Here the Yankees go again! Call it Miguel Andújar 2.0. This is another example of the organization failing to live with the reality that they ruined a top prospect, and it's coupled with the resistance of letting him go before he's completely at rock bottom in fear of another team benefitting.
According to NJ.com's Max Goodman, Oswald Peraza is learning the outfield for the first time in his professional career, and he could make the position switch this summer to provide the Yankees with more depth.
Because, of course, whenever you can be flexible with somebody who doesn't fit the roster at all, is hitting .160 with a 51 OPS+, and whose value purely comes in the form of infield versatility, you simply have to move him to the outfield.
Peraza cannot handle MLB duties at positions in which he's familiar with. How could a move to the outfield solve anything, especially when the Yankees have had a good thing going with Aaron Judge, Cody Bellinger, Trent Grisham and Jasson Dominguez?
Why will Yankees even bother attempting to move Oswald Peraza to the outfield?

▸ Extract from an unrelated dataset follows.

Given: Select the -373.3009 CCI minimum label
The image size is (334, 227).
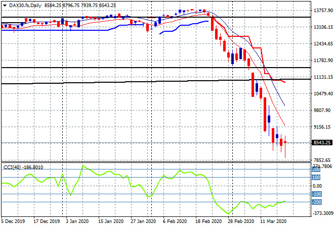Looking at the screenshot, I should (x=322, y=213).
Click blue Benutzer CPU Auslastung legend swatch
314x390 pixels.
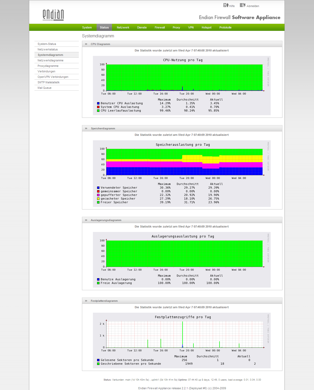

In fact, many thought Peraza was going to be the corresponding roster casualty upon Giancarlo Stanton's return. It ended up being Pablo Reyes, who also had to go, but Peraza is very clearly next when the Yankees improve their roster at the trade deadline.
There definitely comes a time where you have to get creative with assets in order to maximize their contributions, but this is not one of those situations. The Yankees disrespected Peraza when they gifted Anthony Volpe the starting shortstop job in 2023 after Peraza had performed admirably in his MLB debut the season prior and even logged postseason reps. That contributed to his play cratering (in addition to a few injuries that limited him). He is now 25 years old and unfortunately offers nothing but a warm body on the bench for New York.
The Yankees allowed this situation to get this bad, turning Peraza into a change-of-scenery trade candidate. But they won't ever trade low on a talent, and they'd rather see it through to the bitter end than move on and get ahead of the problem (in this case, their poor depth).
Fans already had to go through Jasson Dominguez's growing pains in the outfield dating back to last season — and he's an outfielder. They'll have to repeat that with a natural shortstop who has been mostly playing third base all year?
We can already see the fanbase up in arms when Peraza makes a costly defensive mistake in left field during a July game right before the All-Star break.